Ainda não há evidências para dizer se esta variante tomou conta da epidemia no Brasil nem se é a responsável pela explosão de novos casos observada na maior parte do País. Sabe-se que a P.1 é a principal linhagem em Araraquara (interior de São Paulo) e em Porto Alegre - cidades que viram seus sistemas de saúde lotarem -, e em Manaus, onde o colapso dos hospitais levou pacientes a morrerem por falta de oxigênio. Apesar do avanço das variantes, o Brasil reduziu no começo do ano o número de sequenciamentos genéticos, essencial para rastrear as cepas.

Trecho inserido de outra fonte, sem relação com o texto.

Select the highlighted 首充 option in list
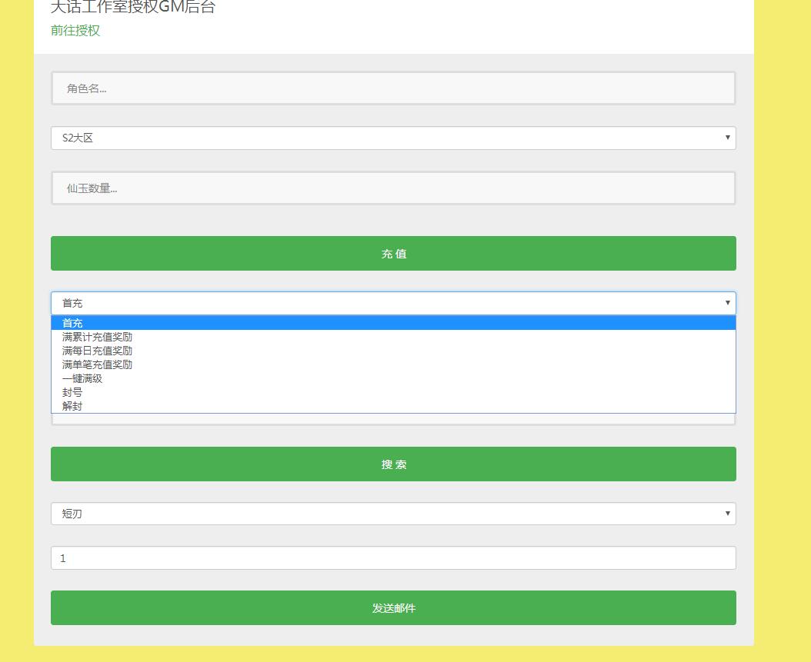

O virologista Mauricio Nogueira, professor da Faculdade de Medicina de São José do Rio Preto, reforça a ressalva feita por Ester de que o simples fato de a variante com mais mutações surgir não pode ser considerada a única explicação para o cenário de caos que se instalou no País."Estamos dando oportunidade para esse acaso acontecer", afirma ele.

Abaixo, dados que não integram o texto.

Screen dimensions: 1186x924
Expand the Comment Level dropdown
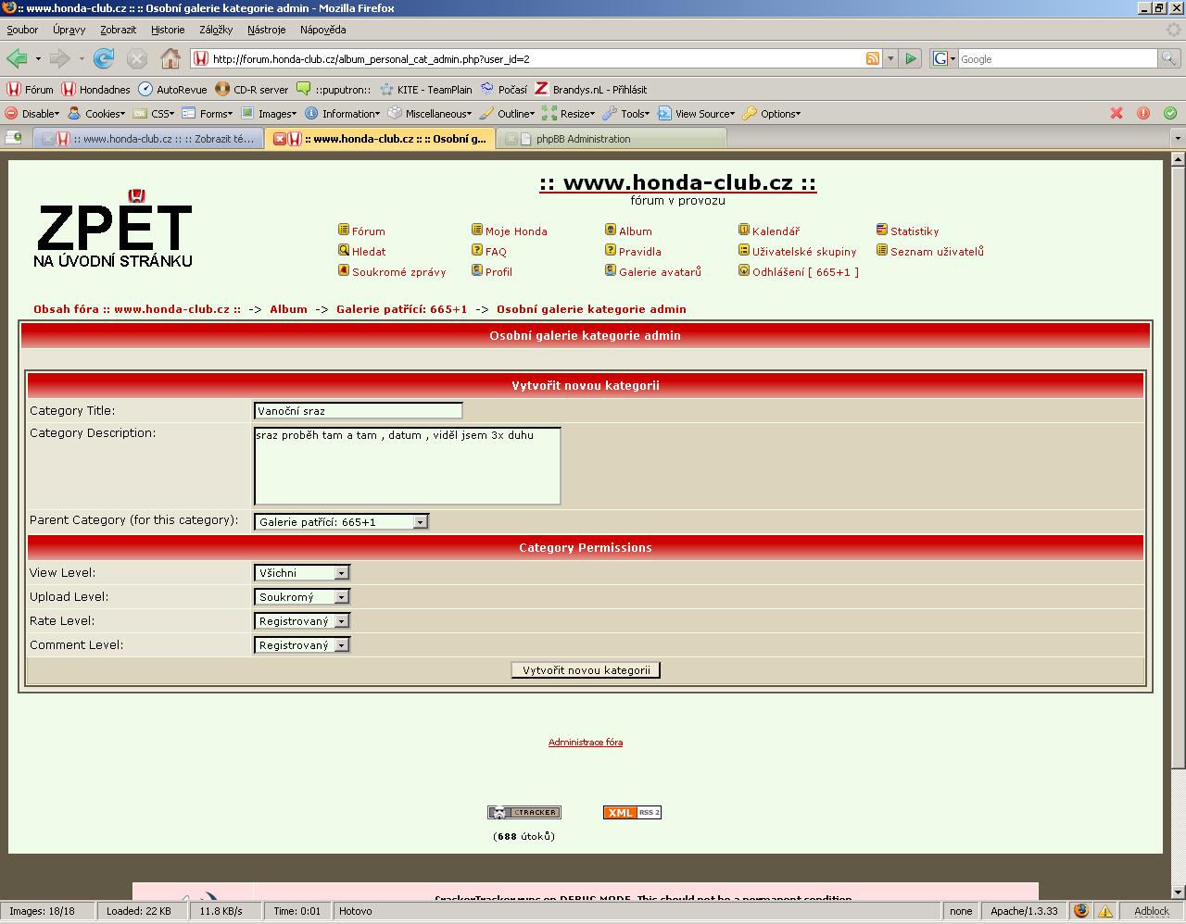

"É muito conveniente para a sociedade, políticos e autoridades afirmarem que a culpa é da variante mais transmissível. Como se tivessem feito tudo para conter o problema, mas a variante tomou conta da cidade. Se tivéssemos tomado as medidas de segurança, não teria acontecido. A forma de prevenir é a mesma: distanciamento social e uso de máscara. O fato é que damos toda a oportunidade do mundo para que o vírus gere a maior quantidade do mundo de mutações", diz.

Nogueira explica que o surgimento das variantes é matemático. "A cada X multiplicações, vai ter mutação. Quanto mais multiplicar, mais variantes vai gerar. Agora no Brasil é onde o vírus mais está se multiplicando, é onde já há o maior número de novos casos por dia. Se essa variante tem a oportunidade de ser transmitida quando a pessoa onde a mutação surgiu pega um avião lotado, vai ao cinema, ao restaurante... aí estamos nos tornando um celeiro de variantes e distribuindo-as à vontade dentro do País", alerta.

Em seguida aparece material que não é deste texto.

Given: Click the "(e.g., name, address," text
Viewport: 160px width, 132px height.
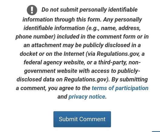Looking at the screenshot, I should tap(113, 28).
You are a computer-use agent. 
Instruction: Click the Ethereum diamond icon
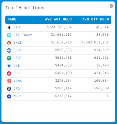[x=9, y=28]
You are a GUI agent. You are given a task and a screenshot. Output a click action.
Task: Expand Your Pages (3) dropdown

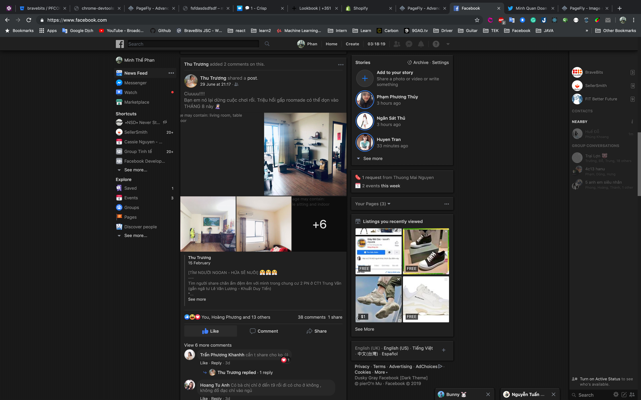point(373,204)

Para o virologista Felipe Naveca, pesquisador da Fiocruz Amazônia à frente dos estudos que mostraram a prevalência da P.1 em Manaus e como a linhagem é mais transmissível, esse é um risco que pode ocorrer onde houver o descontrole.

"O Brasil e todos os países que deixaram o vírus correr solto estão sendo incubadoras de novas variantes. Relatos nesta semana apontam para mais duas prováveis novas variantes de preocupação nos Estados Unidos: na Califórnia e em Nova York. Em todos os países com esse discurso de que devemos deixar o vírus circular para dar imunidade (de rebanho), a gente está vendo o que está acontecendo", comenta.

De acordo com o pesquisador, nos últimos três ou quatro meses houve aceleração da evolução do vírus. "Isso está claro. Não somos só nós, todos os grupos de pesquisa estão mostrando isso. O surgimento da linhagem do Reino Unido, da África do Sul e do Brasil - com algumas mutações em comum relacionadas ao escape de anticorpos e a maior transmissão - mostram que o vírus deu um salto de evolução", diz Naveca.

"Então, a chance de termos novas variantes cada vez mais adaptadas ao ser humano é muito grande se a gente continuar dando essa liberdade para o vírus. A gente precisa urgentemente diminuir a transmissão do vírus", frisa.